In the early 20th century, the term “publish or perish” was coined to describe a phenomenon in academia in which faculty, to advance their careers, are expected to augment their classroom responsibilities with a steady stream of  research findings or other contributions to their fields.

(Note: By request, we are re-running this item first published on on February 6, 2014.)

While owning or running a business doesn’t have an obvious requirement to “publish or perish,” any field rewards those who seem to be able to look around corners and see the future of an industry.

Over the past 15 years, the term “thought leader”  has emerged to describe those who are the  trend setters, appear on conference panels, and are constantly quoted in industry media. They just seem to be aware of all things first.

What are the traits of such people and what does it take to become one? Here are some requirements for being a thought leader. Warning: It’s not easy.

1. Know the topic better than anyone else.

You can’t fake, outsource or buy your way into thought leadership.

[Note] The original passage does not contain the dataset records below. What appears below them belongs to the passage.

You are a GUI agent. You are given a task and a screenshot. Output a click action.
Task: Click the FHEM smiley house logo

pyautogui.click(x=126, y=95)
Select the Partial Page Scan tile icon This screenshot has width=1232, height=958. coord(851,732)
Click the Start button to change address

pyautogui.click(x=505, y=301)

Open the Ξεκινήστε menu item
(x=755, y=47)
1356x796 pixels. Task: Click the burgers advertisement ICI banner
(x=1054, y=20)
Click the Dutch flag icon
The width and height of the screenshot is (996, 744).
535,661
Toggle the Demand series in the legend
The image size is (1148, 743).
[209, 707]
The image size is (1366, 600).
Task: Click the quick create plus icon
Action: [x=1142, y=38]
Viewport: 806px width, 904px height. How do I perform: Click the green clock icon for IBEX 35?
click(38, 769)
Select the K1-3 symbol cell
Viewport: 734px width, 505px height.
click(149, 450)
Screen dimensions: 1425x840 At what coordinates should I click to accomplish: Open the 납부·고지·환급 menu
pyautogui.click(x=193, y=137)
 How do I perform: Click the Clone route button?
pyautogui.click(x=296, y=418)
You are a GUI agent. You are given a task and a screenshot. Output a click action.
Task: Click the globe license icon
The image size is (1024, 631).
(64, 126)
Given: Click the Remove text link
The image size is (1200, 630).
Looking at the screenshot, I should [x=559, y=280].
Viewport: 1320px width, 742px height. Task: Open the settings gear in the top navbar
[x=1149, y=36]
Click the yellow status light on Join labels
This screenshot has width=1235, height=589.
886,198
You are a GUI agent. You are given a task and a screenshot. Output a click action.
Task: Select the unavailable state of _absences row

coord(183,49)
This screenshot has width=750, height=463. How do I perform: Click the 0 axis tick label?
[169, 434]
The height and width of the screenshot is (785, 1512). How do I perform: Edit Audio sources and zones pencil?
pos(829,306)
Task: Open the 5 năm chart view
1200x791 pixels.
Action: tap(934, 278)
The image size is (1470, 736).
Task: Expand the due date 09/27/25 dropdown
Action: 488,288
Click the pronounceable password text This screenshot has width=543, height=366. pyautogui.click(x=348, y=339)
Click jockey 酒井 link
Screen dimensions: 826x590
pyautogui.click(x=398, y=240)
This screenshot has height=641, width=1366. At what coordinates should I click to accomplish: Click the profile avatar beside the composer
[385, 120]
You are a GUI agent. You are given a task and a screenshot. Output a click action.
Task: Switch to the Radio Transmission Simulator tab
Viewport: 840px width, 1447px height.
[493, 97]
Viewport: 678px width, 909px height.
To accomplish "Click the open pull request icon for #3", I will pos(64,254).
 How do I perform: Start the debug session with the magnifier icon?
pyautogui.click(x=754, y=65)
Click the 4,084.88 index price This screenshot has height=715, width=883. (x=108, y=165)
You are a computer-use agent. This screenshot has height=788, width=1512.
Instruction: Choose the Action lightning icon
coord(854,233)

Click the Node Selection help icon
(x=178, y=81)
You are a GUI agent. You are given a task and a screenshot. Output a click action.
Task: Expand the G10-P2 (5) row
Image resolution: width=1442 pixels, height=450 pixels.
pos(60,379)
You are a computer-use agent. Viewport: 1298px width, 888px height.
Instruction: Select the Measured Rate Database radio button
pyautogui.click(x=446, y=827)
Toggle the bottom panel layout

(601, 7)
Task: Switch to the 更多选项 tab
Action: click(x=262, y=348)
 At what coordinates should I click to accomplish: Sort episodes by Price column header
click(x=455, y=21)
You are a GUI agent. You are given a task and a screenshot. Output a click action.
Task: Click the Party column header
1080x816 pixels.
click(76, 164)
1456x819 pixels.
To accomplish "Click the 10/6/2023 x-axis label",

Being a thought leader is like being one of those ex-players or former coaches who serve as TV commentators during sporting events. Not only do they possess a deep  knowledge of the game, they have producers and researchers feeding them information through an earpiece. More challenging, still, they must be able to translate their wisdom into an explanation to a viewer with limited understanding of the nuanced facets of the sport.

2. Be the industry or marketplace maven.

In his book, The Tipping Point, Malcolm Gladwell explains that mavens are the “information specialists” we rely on to connect us with new information. Not only do they have a near pathological need to collect information on a specific topic, they are similarly compelled to share the information they collect.


(Photo: Randi Scott via Flickr)

3. Have a point of view, opinion or stance.

Unlike mavens, thought leaders don’t merely collect and share information. They present their knowledge in the context of a point of view. Having a consistent position on an industry issue can help turn you into the counter-weight to an existing “thought leader.” Panels are more interesting when they have varying opinions.

4. Have at least two platforms with which to communicate with your industry audience: One that you own and control, the other, a part of a traditional business to business media brand.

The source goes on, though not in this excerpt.